To do: Can you reproduce, word for word, the stretch of the article on Uber drivers' pay from "Just how much" through "they accepted them."?

Excerpt to read:

** Start **

These days, it’s not nearly as good — the rates are lower, gas is more expensive, and phone bills are up. “Sometimes, you hardly make $150 or $200,” he said, standing in front of City Hall’s “Toronto” sign at the Valentines’ Day protest. “You have to drive 12 to 14 hours.” That flips the arithmetic: a week like that puts him more than two dollars under the minimum wage. 

Just how much an Uber driver makes in a given hour is a topic of hot debate. For one thing, some drivers are suspicious of Uber’s accounting, claiming Uber shows drivers a lower fare price than the customer actually pays, so as to obscure their cut. If this were the case, it wouldn’t be legal: the Ford government’s Bill 88, passed in 2022, explicitly requires digital platforms to provide workers with a description of how their pay is calculated. More transparency may be coming their way: in January 2024, Uber unveiled a pilot program that would show drivers the destination and estimated fare for rides before they accepted them. 

In a statement to Ricochet, Uber provided sample screenshots showing a breakdown for a given ride in Mississauga, with the 25 per cent service fee included in a full breakdown of the ride’s earnings. Uber boasts that its drivers make a hefty $33.37 per “engaged hour,” double the Ontario minimum wage, and both them and UFCW have been pushing the Ontario provincial government to enshrine the rate as a “gig workers’ minimum wage.” 

Yet advocates like Phillips point out that this figure only refers to the time spent actively driving a customer from one place to another. So to make any sort of living on Uber, drivers need to be ready to go at any given moment, meaning they are effectively working all other hours. “These companies couldn’t have started without having a core of full-timers,” she says. 

“Sometimes, you hardly make $150 or $200,” he said, standing in front of City Hall’s “Toronto” sign. “You have to drive 12 to 14 hours.” That flips the arithmetic: a week like that puts him more than two dollars under the minimum wage. 

Uber argues that because drivers and delivery people can have multiple apps open at the same time, earnings can only be calculated against engaged time. But their app does seem to encourage full-timer behaviour, offering promotions where driving for longer periods leads to discounts on other items, like EVs — another point of contention for drivers, who fear Uber is forcing them into funding the looming electrification of ridesharing out of their own linty pockets.

** End **

[Dataset excerpt]
** Start **

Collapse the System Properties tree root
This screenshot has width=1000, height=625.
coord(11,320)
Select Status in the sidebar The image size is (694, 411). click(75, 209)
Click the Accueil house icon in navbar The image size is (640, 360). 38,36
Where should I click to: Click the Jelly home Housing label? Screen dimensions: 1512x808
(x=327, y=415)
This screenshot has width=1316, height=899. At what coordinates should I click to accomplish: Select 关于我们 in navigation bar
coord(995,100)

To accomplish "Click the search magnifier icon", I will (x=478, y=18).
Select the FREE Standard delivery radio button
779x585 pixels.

** End **

Completed task:
Just how much an Uber driver makes in a given hour is a topic of hot debate. For one thing, some drivers are suspicious of Uber’s accounting, claiming Uber shows drivers a lower fare price than the customer actually pays, so as to obscure their cut. If this were the case, it wouldn’t be legal: the Ford government’s Bill 88, passed in 2022, explicitly requires digital platforms to provide workers with a description of how their pay is calculated. More transparency may be coming their way: in January 2024, Uber unveiled a pilot program that would show drivers the destination and estimated fare for rides before they accepted them.